Last fall, as I embarked on my sabbatical, I registered for a fiction workshop. I was (re)starting a novel that had been knocking around my head for the better part of four years and figured the built-in structure of a classroom environment would keep me on track.
On the first day of class, I arrived several minutes early, having hit every walk signal on the way over. I helped the instructor, a small, birdlike woman with a nineties-era Winona Ryder haircut, set up folding tables and chairs in the middle of the room, a children’s play studio the workshop rented out at night.
Slowly the room filled. There were maybe eight or 10 of us. One seat remained empty until five minutes into class, when a woman entered breathless and rushed. “Sorry, sorry,” she said. Something about the trains or some craziness at home. She had long, layered hair. I recognized her from TikTok, where her debut, a queer campus novel, had found a devoted fandom. It had been one of my favorite books of the year.
We’d both signed up to submit our work the following week, a choice I’d made before I knew what I was up against. She was a published author, her first book a New York Times Editor’s Choice. She was making a living, at least as best as I could tell, as a writer and influencer. She was loudly and proudly bisexual. I was a mid-level tech peon in the midst of her not-quite-midlife crisis, wondering if writing was destined to forever be a side project for me. My version of coming out consisted of spending my brief year on the apps toggling on and off an openness toward dating women and, years later, making an offhand joke in a stand-up comedy set.
The Writer submitted her excerpt for workshop two days late, thanking everyone for their patience as she dealt with a personal crisis. Her piece, an excerpt from her embryonic second novel, was gorgeous and arresting. The plot, still nascent, was hard to discern, and each section was written nonlinearly, as if she’d grabbed them from her brain at random, but something about her voice grabbed you immediately. You couldn’t help but keep reading.

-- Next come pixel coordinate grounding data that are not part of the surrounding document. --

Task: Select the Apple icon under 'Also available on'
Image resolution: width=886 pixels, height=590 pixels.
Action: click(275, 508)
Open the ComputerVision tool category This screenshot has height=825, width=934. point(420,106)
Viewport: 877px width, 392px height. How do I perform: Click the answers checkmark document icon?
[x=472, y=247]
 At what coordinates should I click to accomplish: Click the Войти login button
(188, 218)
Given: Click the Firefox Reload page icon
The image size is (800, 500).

My excerpt started from the beginning and built linearly, following a meticulous outline I’d crafted using that most basic of structure guidelines, Save the Cat. The feedback I got from the class was that my structure was “smart”; readers appreciated the momentum and plotting.

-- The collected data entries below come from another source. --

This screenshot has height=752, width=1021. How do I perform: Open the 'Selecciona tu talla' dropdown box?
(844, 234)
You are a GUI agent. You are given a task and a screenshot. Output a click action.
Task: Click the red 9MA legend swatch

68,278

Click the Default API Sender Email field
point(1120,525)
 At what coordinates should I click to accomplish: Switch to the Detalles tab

But I didn’t want to be good, to hit every mark on some rubric. I wanted to be great, to supersede the very idea of rubrics.
I wanted to be her.
A few classes in, The Writer asked me how I was liking the workshop. I told her it was helpful to be back in a classroom: It brought out the Good Student in me.
“Oh, I hated school,” she said nonchalantly. “But I find the community helpful.”

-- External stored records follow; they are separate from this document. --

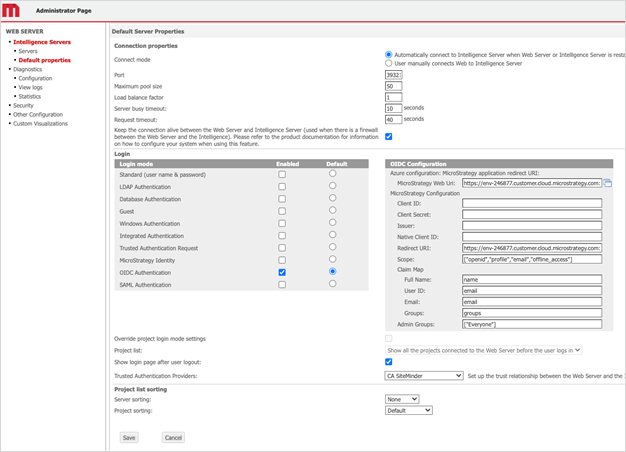The width and height of the screenshot is (626, 452).
Task: Click the Port number field
Action: pos(393,75)
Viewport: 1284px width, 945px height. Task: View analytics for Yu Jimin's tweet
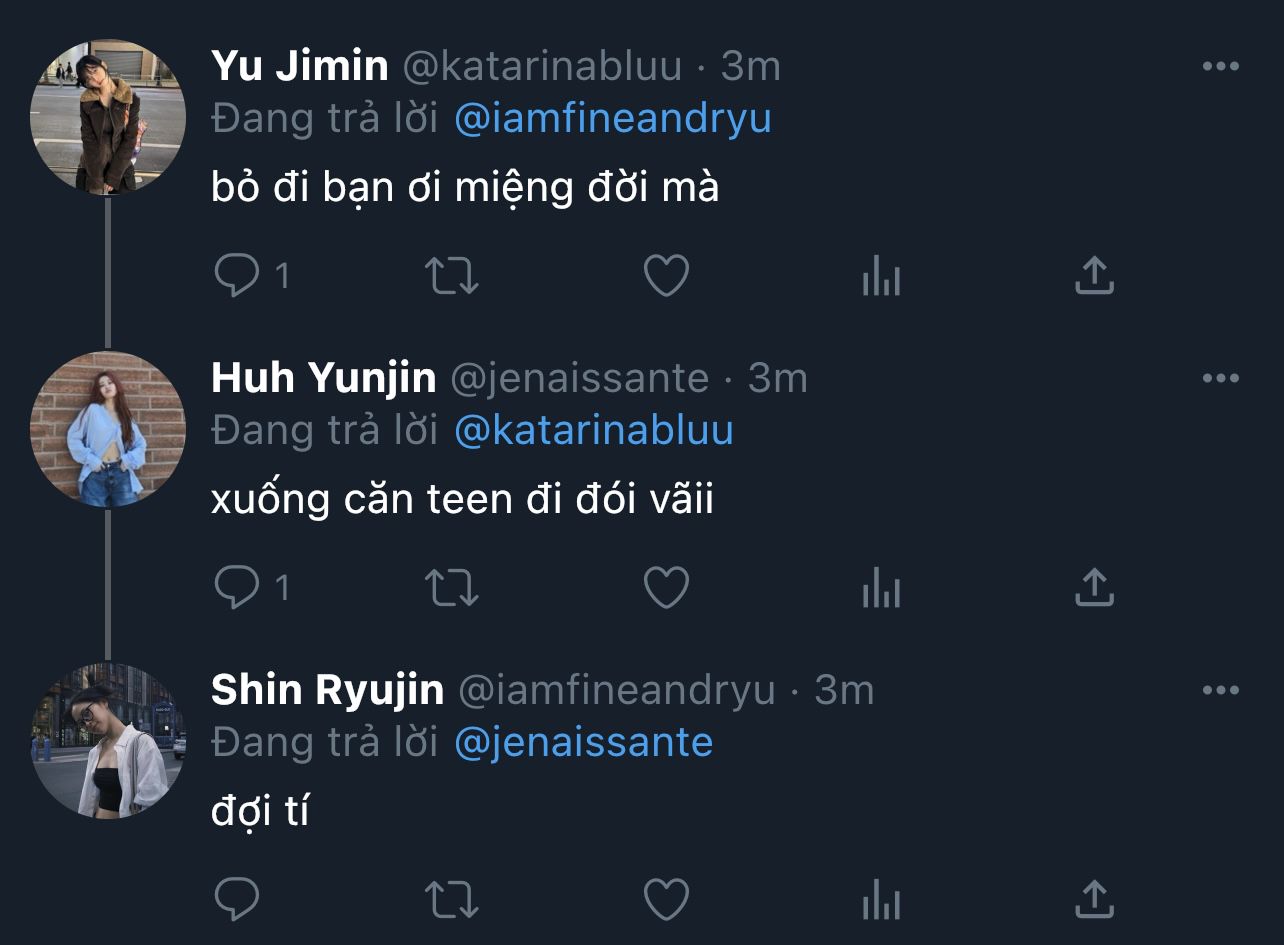pos(881,276)
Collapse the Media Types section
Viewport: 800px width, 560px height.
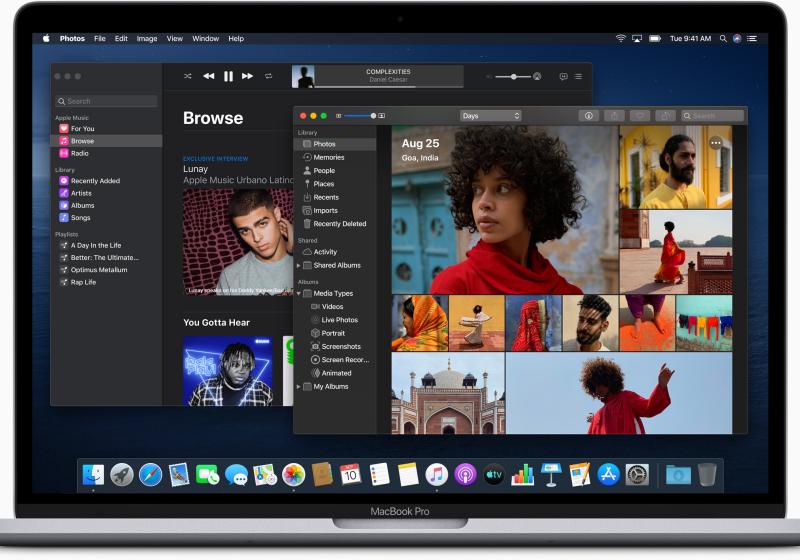point(299,294)
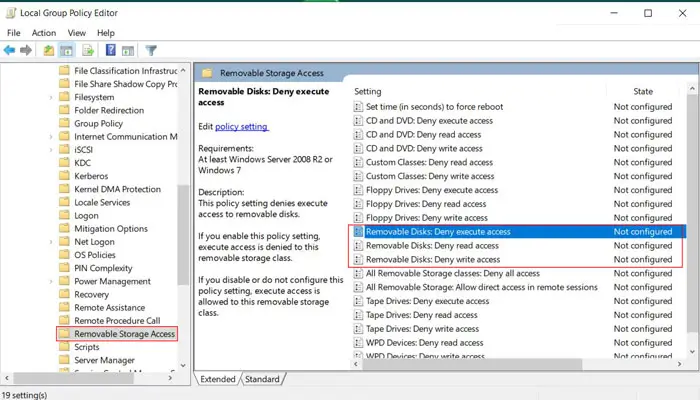Go up one level using toolbar icon
The width and height of the screenshot is (700, 400).
48,50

“You don’t get it!” I wanted to scream. “I understand this is lame of me! I’m in on the joke!!”
I felt the way I so often did around people who seemed effortless: very young and deeply uncool. We were two ends of a pole, and in the dichotomy of well plotted but unsurprising ←→ no plot but genius writing, I wanted very much to be on the other end. I felt like the Natalie Beach to The Writer’s Caroline Calloway, a dutiful foil to the obvious genius.
For a week or two, I told myself that The Writer might just as soon wish she had my innate sense of momentum and plot. The grass is always greener, etc. I unpacked this idea in therapy, in coaching sessions, on long walks with my partner, who grew convinced, only half-jokingly, that my obsession meant I was going to leave him for her.
Then I realized something more sobering: The Writer almost certainly never thinks about me at all. We were both just writing the best way we knew how. Her stories were emergent, plot building around scene. I knew, having tried and failed to get past the Act I mark in a past novel without an outline, that I couldn’t get through a draft without some sort of pre-existing structure. I needed the scaffolding of Save the Cat, of a classroom environment. For me, structure wasn’t a symptom of perfectionism; it was the only way around it.
That didn’t make me lame. It just made me me. (And, okay, maybe a little bit lame, but in a way I could own.)
It’s a lesson that I’ve had to internalize as a consultant, too: There are certain ways of operating that just work for me. I like to sleep in a little, even on weekdays. I tend to have more productive phone calls in the early afternoon, which allows me time to do deep work first thing and then ankle-biting administrivia or workouts in the late afternoon, when my energy flags.
That this is my optimal schedule is no less true because I’d originally imagined waking up at 6 or 7 a.m. to get in early morning OrangeTheory before beginning my day, showered and caffeinated, with 9 a.m. calls. I’m not a night owl, either; occasionally I get evening bursts of energy, usually when I’m working on a proposal or a piece of content that I can’t get out of my head, but the truth is that I don’t operate best at the extremes. I haven’t even kept up with OrangeTheory, replacing its high-energy machismo with the more subtle core work of Pilates.
We all just need to find the structure, or lack thereof, that helps us get where we’re going. There are no value judgments in this process. Just what works.